TEXT SEGMENT ::
══════════════════════════════

A majority of Australian MPs want to break ties with the British monarchy, the nation’s republican lobby claims.
A push for Australia to break away from the British monarchy and form a republic has been given a major boost after it was revealed there is majority support in both the Lower and Upper House of Australia’s Parliament.
The new support numbers were released by the Australian Republican Movement (ARM) on Friday, one day before Prime Minister Malcolm Turnbull is due to speak at the 25th anniversary of the 1999 failed republican push, which he led.
Peter FitzSimons, chairman of the ARM, said the push now has enough government support required to form a republic, with 81 MPs and 40 Senators reportedly in favor of the movement.
“The majority of the public want it. Every premier and chief minister wants it. Now it turns out that our federal representatives agree as well,” FitzSimons told Fairfax Media on Friday.
The ARM chairman said support for the movement was coming from “right across the political spectrum”, something which wasn’t the case 25 years ago when the original referendum failed; in 1999, just 45 percent of Australians voted in favor of forming a republic, while all states except the Australian Capital Territory had a majority for remaining under the Monarchy.
“The passion for the republic comes from right across the political spectrum. It’s not a matter of being from the left or right but believing that in the 21st Century, Australia can run its own show,” FitzSimons said.
Opposition Leader Bill Shorten also voiced his support for the movement; he said while only 25 years had passed since the 1999 referendum, the social landscape of Australia had transformed remarkably in that time.
“People too young to vote in the 1999 referendum have children of their own now,” Shorten said. “Next year, children born in 1999 will be old enough to vote.”
“This new generation deserves the chance to decide if Australia’s head of state should be an Australian.”
Conservative MPs, too, have backed the push, with divisive Queensland backbencher George Christensen announcing a republic would allow lawmakers to be more “responsive to the needs and desires of the Australian people”.
“A renewed push for an Australian republic gives hope not only of having someone who is Australian and not subject to any foreign power as our head of state, but also that we can reform government to make it more representative and responsive to the needs and desires of the Australian people,” Christensen told Fairfax Media.
Other conservative MPs in favor of the movement include Foreign Minister Julie Bishop, Christopher Pyne, Josh Frydenberg, Marise Payne and Simon Birmingham.
According to the ARM, all of the nation’s Greens representatives back the push, while 93 percent of Labor MPs and Senators are in favor. Just 17 percent of the coalition partyroom backs the ARM, however 65 percent of are listed as “undecided”.
FitzSimons said Turnbull’s speech on Saturday is a “unique chance” to place the republican movement back into the public eye.
“Malcolm Turnbull has a unique chance to put the republican cause firmly back at the center of the national agenda,” FitzSimons said.
In order for Australia to become a republic, the referendum must be backed by a national majority of voters as well as by a majority in all states and territories.

══════════════════════════════

ACTIVITIES ::
• 1. Reproduce word for word the stretch of the article on the Australian republic push from "Conservative MPs, too, have" through "told Fairfax Media.".
• 2. In the article on the Australian republic push, what percentage of Australians voted in favor of forming a republic in 1999?

══════════════════════════════

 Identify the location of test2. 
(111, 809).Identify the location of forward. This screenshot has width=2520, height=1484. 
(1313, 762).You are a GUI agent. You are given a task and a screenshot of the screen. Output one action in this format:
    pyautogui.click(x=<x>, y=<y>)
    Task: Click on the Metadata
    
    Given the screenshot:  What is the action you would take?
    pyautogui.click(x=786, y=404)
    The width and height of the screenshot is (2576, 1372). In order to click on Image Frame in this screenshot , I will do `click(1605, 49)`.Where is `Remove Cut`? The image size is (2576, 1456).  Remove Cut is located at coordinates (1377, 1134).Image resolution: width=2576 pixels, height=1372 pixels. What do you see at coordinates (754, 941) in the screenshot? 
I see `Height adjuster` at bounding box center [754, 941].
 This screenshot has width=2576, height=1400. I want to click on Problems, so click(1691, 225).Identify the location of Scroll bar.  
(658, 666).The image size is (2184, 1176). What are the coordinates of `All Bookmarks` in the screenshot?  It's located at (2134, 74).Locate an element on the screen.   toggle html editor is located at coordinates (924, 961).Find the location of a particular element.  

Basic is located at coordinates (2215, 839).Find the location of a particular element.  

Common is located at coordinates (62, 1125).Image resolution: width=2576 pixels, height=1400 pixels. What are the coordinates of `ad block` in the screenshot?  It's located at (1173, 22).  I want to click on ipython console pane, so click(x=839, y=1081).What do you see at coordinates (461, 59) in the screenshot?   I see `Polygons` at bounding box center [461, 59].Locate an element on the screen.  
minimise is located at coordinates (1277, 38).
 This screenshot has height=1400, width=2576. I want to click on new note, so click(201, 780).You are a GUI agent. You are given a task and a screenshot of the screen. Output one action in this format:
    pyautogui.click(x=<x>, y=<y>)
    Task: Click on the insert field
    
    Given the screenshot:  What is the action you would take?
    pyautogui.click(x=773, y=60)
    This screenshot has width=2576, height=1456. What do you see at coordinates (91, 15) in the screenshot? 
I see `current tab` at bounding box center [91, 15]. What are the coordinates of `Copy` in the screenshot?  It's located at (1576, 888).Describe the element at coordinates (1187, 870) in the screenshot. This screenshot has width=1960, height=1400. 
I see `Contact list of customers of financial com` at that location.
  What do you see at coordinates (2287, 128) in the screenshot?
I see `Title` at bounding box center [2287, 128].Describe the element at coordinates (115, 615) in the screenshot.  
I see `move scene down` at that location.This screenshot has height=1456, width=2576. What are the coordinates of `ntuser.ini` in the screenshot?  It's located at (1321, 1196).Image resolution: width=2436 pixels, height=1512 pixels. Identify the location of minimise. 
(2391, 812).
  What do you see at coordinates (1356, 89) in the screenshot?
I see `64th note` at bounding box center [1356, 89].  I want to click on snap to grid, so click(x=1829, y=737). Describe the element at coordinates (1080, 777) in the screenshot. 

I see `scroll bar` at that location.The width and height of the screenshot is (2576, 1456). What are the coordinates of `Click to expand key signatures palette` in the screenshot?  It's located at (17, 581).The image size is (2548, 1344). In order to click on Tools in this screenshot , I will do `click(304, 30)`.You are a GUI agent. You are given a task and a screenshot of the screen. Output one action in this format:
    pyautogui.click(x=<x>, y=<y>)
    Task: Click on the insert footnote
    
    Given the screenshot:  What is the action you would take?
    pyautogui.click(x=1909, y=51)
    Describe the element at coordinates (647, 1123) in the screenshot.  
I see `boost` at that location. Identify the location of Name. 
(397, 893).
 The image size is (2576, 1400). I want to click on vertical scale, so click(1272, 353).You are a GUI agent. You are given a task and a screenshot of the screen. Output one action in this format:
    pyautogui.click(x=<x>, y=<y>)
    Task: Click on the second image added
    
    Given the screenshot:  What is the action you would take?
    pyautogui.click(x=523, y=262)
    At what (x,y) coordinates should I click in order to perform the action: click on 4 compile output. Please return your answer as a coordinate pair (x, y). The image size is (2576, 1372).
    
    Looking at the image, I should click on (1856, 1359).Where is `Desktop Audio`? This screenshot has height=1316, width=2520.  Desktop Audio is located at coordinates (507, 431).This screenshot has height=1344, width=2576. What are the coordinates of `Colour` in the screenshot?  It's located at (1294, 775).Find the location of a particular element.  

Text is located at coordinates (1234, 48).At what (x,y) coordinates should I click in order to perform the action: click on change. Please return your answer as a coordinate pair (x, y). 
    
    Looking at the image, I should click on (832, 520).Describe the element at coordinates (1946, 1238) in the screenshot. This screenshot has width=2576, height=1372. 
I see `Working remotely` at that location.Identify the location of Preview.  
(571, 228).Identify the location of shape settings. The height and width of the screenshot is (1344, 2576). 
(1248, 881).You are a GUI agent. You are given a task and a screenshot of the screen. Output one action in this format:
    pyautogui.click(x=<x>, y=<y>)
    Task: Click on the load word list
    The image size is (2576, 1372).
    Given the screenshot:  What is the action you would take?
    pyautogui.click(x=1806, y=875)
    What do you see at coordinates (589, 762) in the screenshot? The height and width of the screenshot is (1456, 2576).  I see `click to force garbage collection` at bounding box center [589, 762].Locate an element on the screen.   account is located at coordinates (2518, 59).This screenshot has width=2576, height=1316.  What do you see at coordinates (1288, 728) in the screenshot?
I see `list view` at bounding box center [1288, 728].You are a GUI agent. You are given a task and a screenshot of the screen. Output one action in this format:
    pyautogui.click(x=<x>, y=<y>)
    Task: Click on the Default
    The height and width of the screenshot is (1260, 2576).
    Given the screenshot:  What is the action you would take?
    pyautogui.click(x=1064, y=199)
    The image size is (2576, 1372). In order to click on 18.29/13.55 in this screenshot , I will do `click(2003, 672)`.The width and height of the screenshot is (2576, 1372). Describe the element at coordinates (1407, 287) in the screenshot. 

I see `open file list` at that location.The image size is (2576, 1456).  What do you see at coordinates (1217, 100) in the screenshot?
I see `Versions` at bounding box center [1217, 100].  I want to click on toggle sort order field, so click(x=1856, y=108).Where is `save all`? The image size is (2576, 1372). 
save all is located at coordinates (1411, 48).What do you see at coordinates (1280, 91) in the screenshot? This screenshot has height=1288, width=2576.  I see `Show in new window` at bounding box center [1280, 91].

══════════════════════════════

LIST OF SOLUTIONS ::
• 1.
Conservative MPs, too, have backed the push, with divisive Queensland backbencher George Christensen announcing a republic would allow lawmakers to be more “responsive to the needs and desires of the Australian people”.
“A renewed push for an Australian republic gives hope not only of having someone who is Australian and not subject to any foreign power as our head of state, but also that we can reform government to make it more representative and responsive to the needs and desires of the Australian people,” Christensen told Fairfax Media.

• 2. 45 percent